Für den ganz normalen Straßenverkehr gab es keine Einschränkungen. Auf der alten Brücke hatte man sogar die beste Sicht auf die Geschehnisse am Kanal direkt nebenan. „Wir hoffen, dass die Autofahrer dadurch nicht zu sehr abgelenkt sind“, sagte Ralf Bruns lächelnd. Einige Zuschauer hatten sich auch auf dem Fußweg versammelt, um das Geschehen zu beobachten. Bei größtenteils bewölktem Himmel und Nieselregen. „Zwar keine Sonne“, so Ralf Bruns. Aber immerhin auch kein extremes Wetter, dass die Einschwimmung irgendwie hätte in Gefahr bringen können.
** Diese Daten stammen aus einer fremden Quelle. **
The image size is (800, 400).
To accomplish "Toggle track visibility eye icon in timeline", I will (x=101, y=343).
Fertigstellung für 2022 geplant

Am Abend war der Stahlüberbau dann an der richtigen Stelle. In Betrieb ist er aber noch nicht. „Natürlich nicht“, wie Ralf Bruns sagt. Die Fahrbahn muss noch betoniert werden, es fehlt noch ein Geländer und vor allem muss ja noch der Straßenbau erfolgen – damit der Verkehr auf der Gahmener Straße dann auch über die neue statt wie jetzt noch über die alte Brücke laufen kann. Ende dieses Jahres soll das passieren – bis 2022 soll dann alles fertig sein. Die Arbeiten für die neue Brücke hatten im vergangenen Jahr im Sommer begonnen.
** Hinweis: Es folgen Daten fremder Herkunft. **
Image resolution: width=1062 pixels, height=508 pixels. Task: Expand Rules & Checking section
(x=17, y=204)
Die alte Brücke ist stark sanierungsbedürftig. Und zu klein für die Planung. Denn: Der Datteln-Hamm-Kanal soll um 20 Meter auf insgesamt 62 Meter erweitert werden. Die alte Brücke ist für diese Breite zu kurz. Die neue hat die entsprechende Länge. 81 Meter ist die Spannweite der Brücke, der Bogen ist 14,60 Meter groß. Sie liegt außerdem höher im Kanal – sodass in Zukunft größere Schiffe darunter herfahren können. Insgesamt hat der Neubau rund 9,5 Millionen Euro gekostet.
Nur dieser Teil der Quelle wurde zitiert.